Hello Guys,
We use NLB as loadbalancer for Kong service with IP targets (service.beta.kubernetes.io/aws-load-balancer-type: nlb-ip) and we need to attach security group to pod for restricting access to our services, exposed via kong. I followed official guide for attaching security group to our Kong ingress controller pods, but unfortunately ingress controller readiness/liveness probe failed in this setup
Readiness probe failed: Get http://10.11.21.68:10254/healthz: dial tcp 10.11.21.68:10254: connect: connection refused
Liveness probe failed: Get http://10.11.21.68:10254/healthz: dial tcp 10.11.21.68:10254: connect: connection refused
Rediness/liveness probes for proxy container passed.
There is no any error logs, but when I run netstat -ntlp from ingress controller container, I don’t see 10254 port allocated:
tcp 0 0 0.0.0.0:8443 0.0.0.0:* LISTEN -
tcp 0 0 127.0.0.1:8444 0.0.0.0:* LISTEN -
tcp 0 0 0.0.0.0:8000 0.0.0.0:* LISTEN -
tcp 0 0 0.0.0.0:8100 0.0.0.0:* LISTEN -
AWS VPC CNI documentations doesn’t have any related recommendations (just add DISABLE_TCP_EARLY_DEMUX=true variable), but it fixed only probes for proxy container.
We use Helm chart v1.14.2 for Kong installation.
I found that kong ingress-controller pod can’t connect to kubernetes api service (https://172.20.0.1:443) after adding security group directly to the pod. Probably that’s why probes failed.
Don’t know why it can’t connect to kubernetes api service, still investigating
After fixing api connection issue, currently I bumped into the next one:
level=info msg=“retry 4 to fetch metadata from kong: making HTTP request: Get "https://localhost:8444/\”: context deadline exceeded"
The healthy pods (without attached security group) has some similar logs, but not exactly the same:
level=info msg=“retry 2 to fetch metadata from kong: making HTTP request: Get "https://localhost:8444/\”: dial tcp 127.0.0.1:8444: connect: connection refused"

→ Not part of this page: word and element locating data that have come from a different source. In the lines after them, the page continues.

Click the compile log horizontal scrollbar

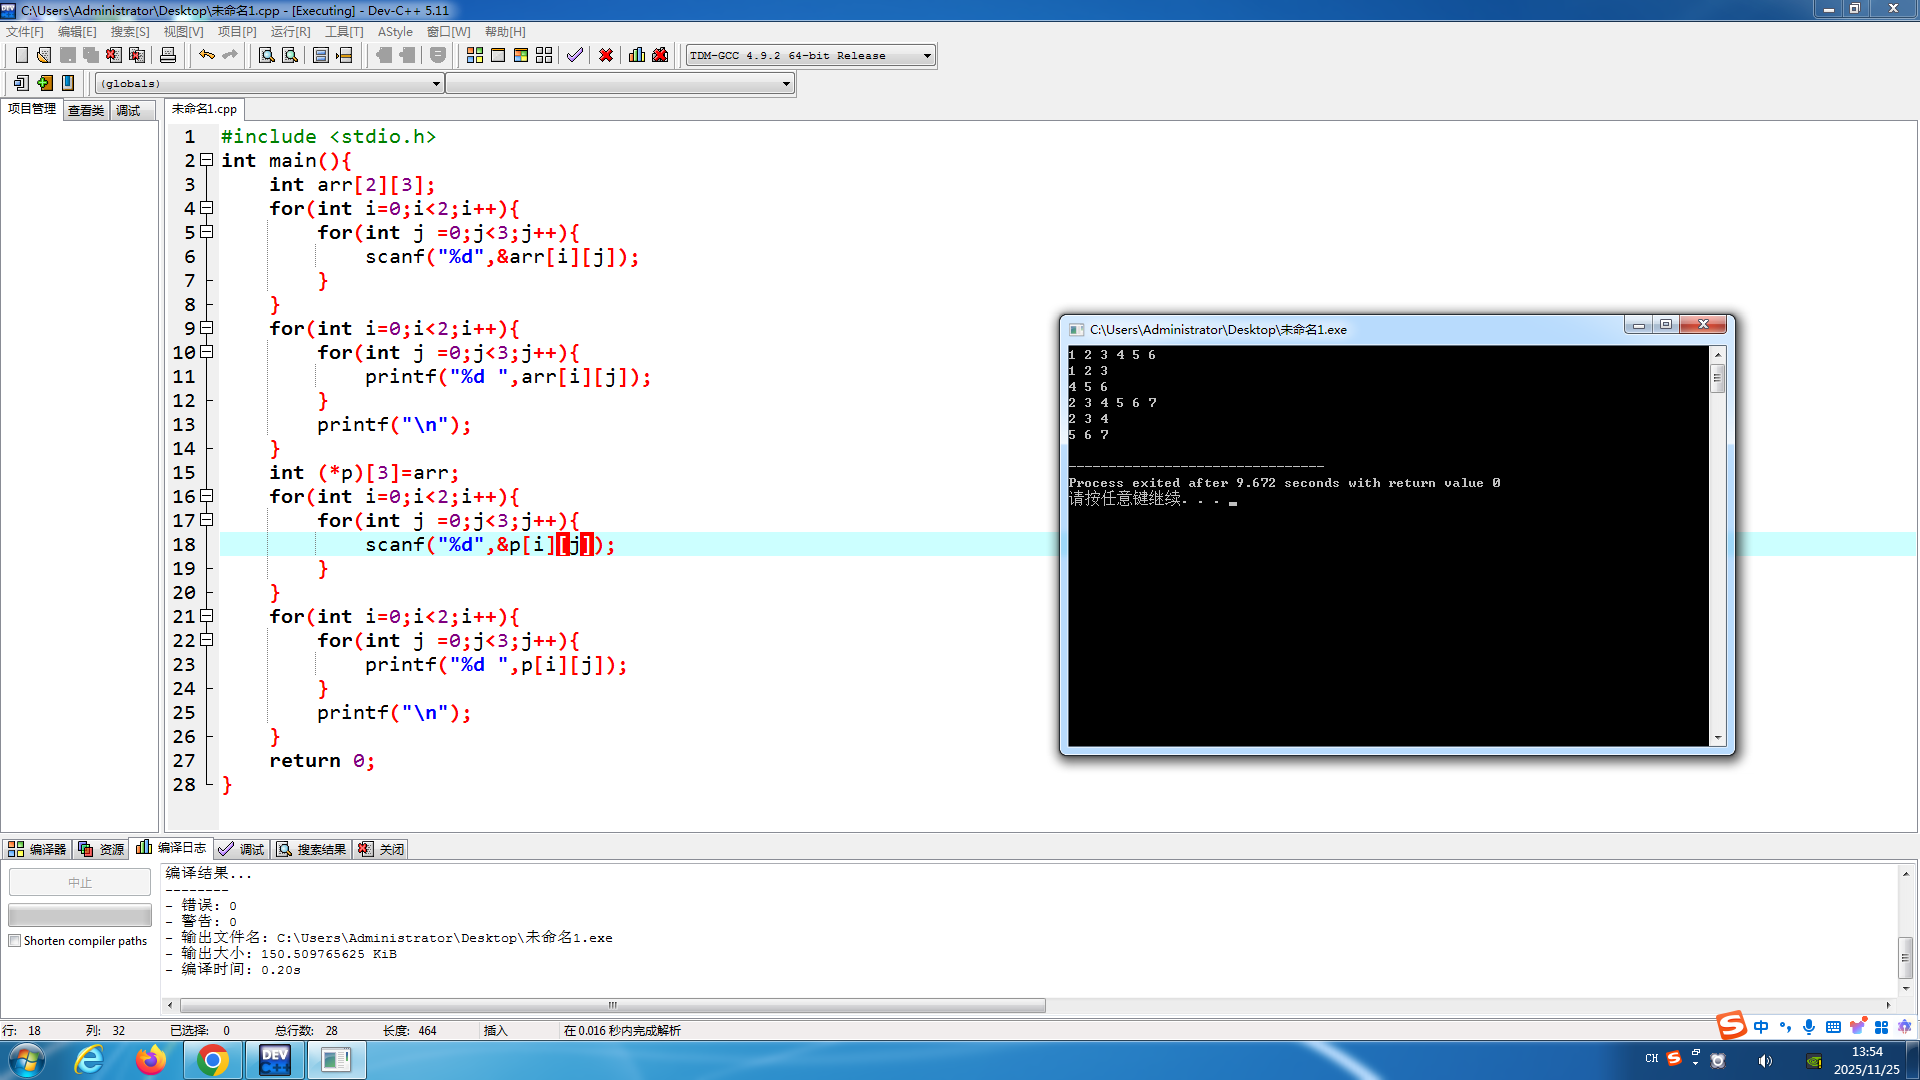(x=612, y=1006)
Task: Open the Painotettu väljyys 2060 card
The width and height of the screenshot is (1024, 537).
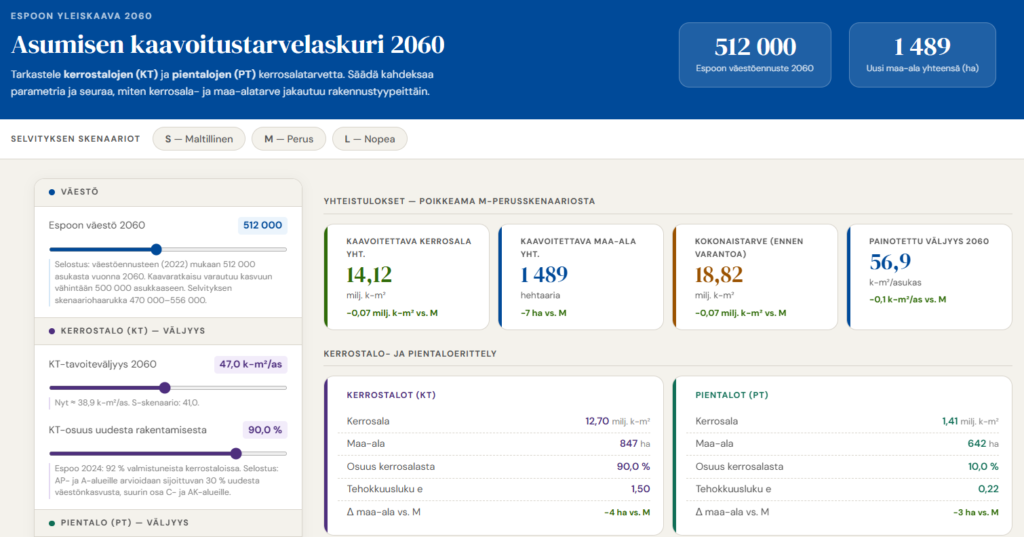Action: [x=929, y=277]
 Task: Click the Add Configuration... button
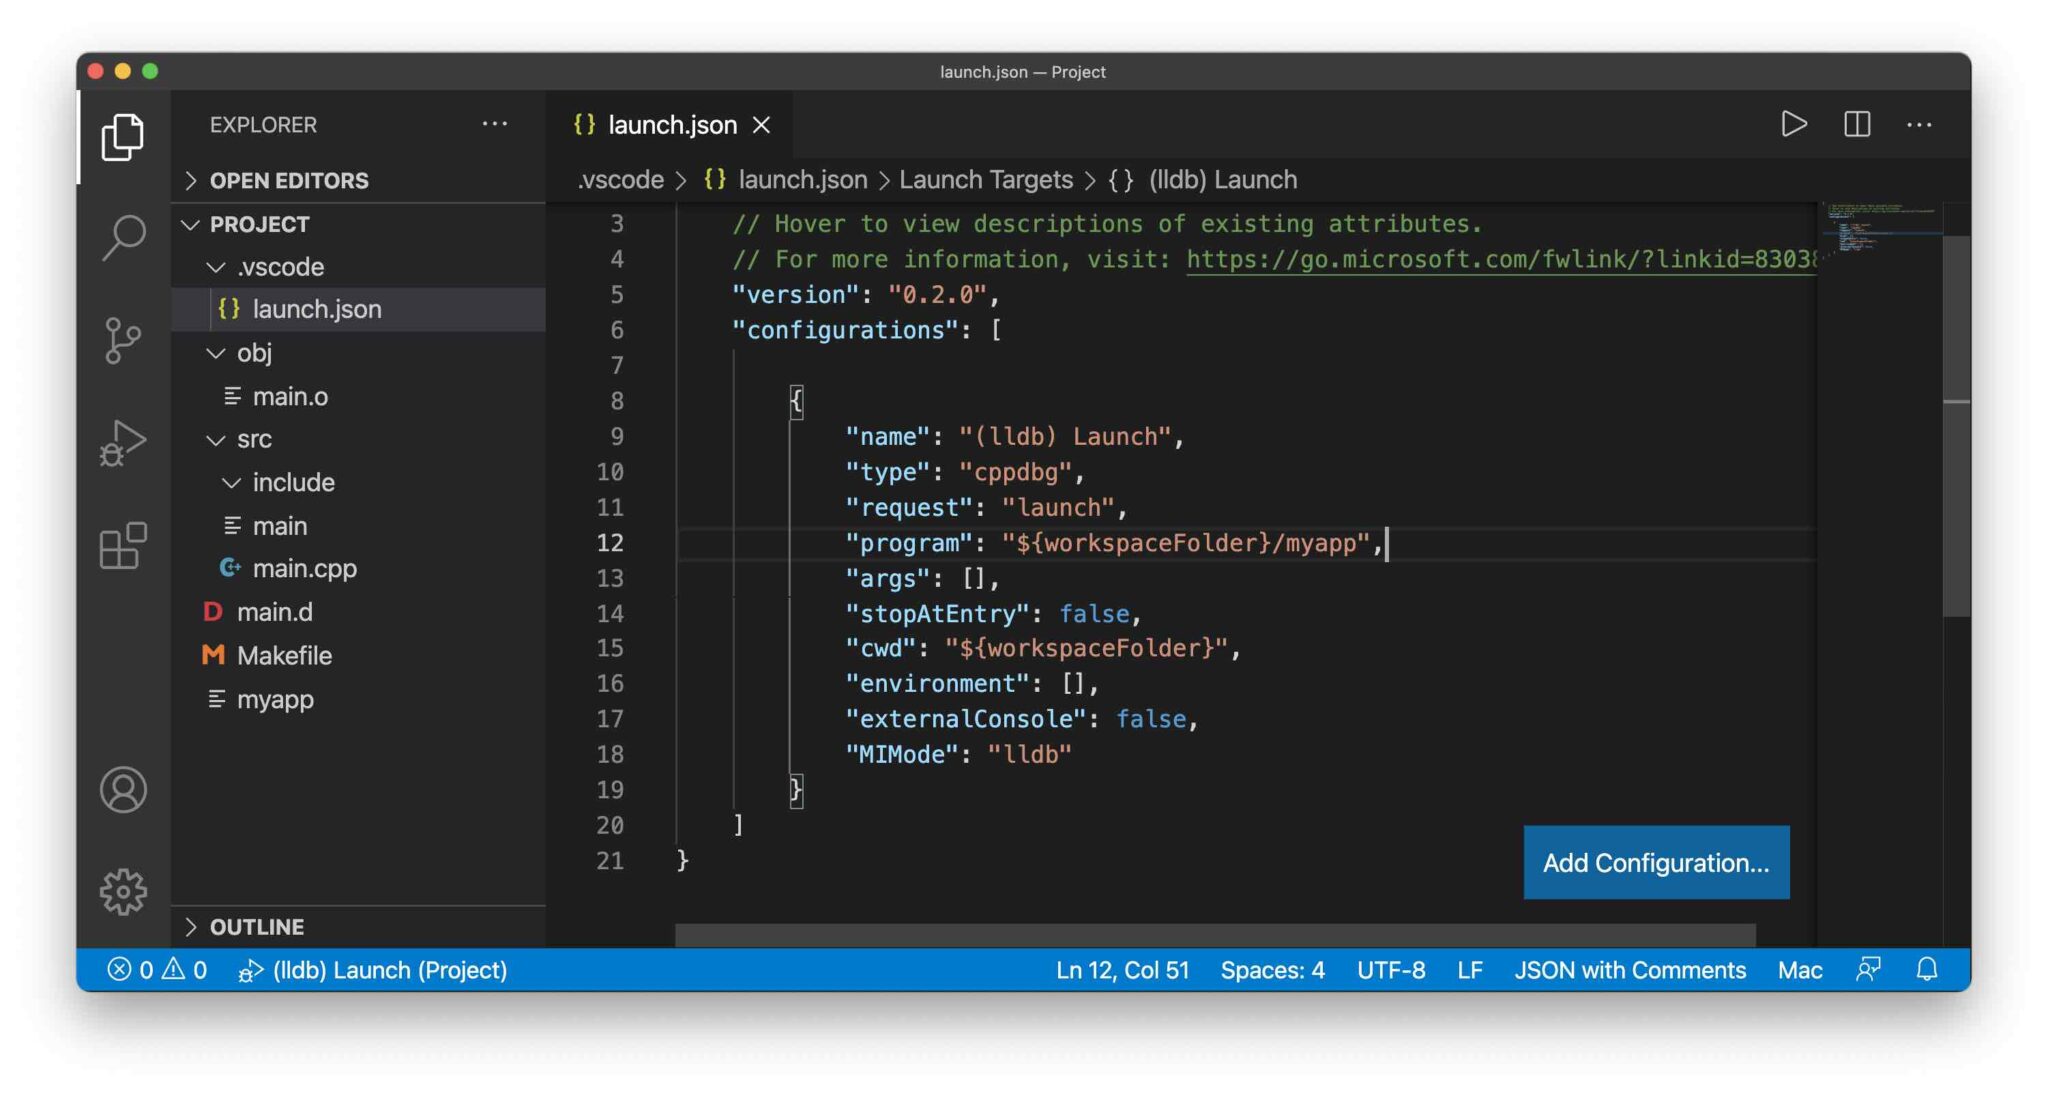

Both kong installation (with and without attached SG) has
admin:
enabled: false
I also tried to use http instead of https for admin configuration, but it didn’t help:
level=info msg=“retry 4 to fetch metadata from kong: making HTTP request: Get "http://localhost:8001/\”: context deadline exceeded"
I found the issue.
The problem is that pod can’t connect to CoreDNS service if I use NodeLocal DNSCache. After deleting NodeLocal DNSCache everything works correct. Looks like it’s issue with security group per pod realization.
So, there is no any issue with kong, but I leave it here in case of anyone else will have the same problem
1 Like
Hi @burakovsky, i am facing the same issue. I am using AWS CNI, and trying to get kong create a NLB. But I am getting the same below, error.
Warning Unhealthy 64s (x6 over 114s) kubelet Liveness probe failed: Get "http://10.0.7.233:10254/healthz": dial tcp 10.0.7.233:10254: connect: connection refused
Normal Killing 64s (x2 over 94s) kubelet Container ingress-controller failed liveness probe, will be restarted
You mentioned adding security group to the pod, can you guide me through this please??
Also,can you tell me what was the fix for the api issue??
Do you attach security group directly to kong pods or not. It should work correctly with nodelocal dnscache if you don’t attach any security group to long pods
If you use NodeLocal DNSCache and attach AWS security group directly to Kong pods, you need to configure dnsPolicy and dnsConfig as described here.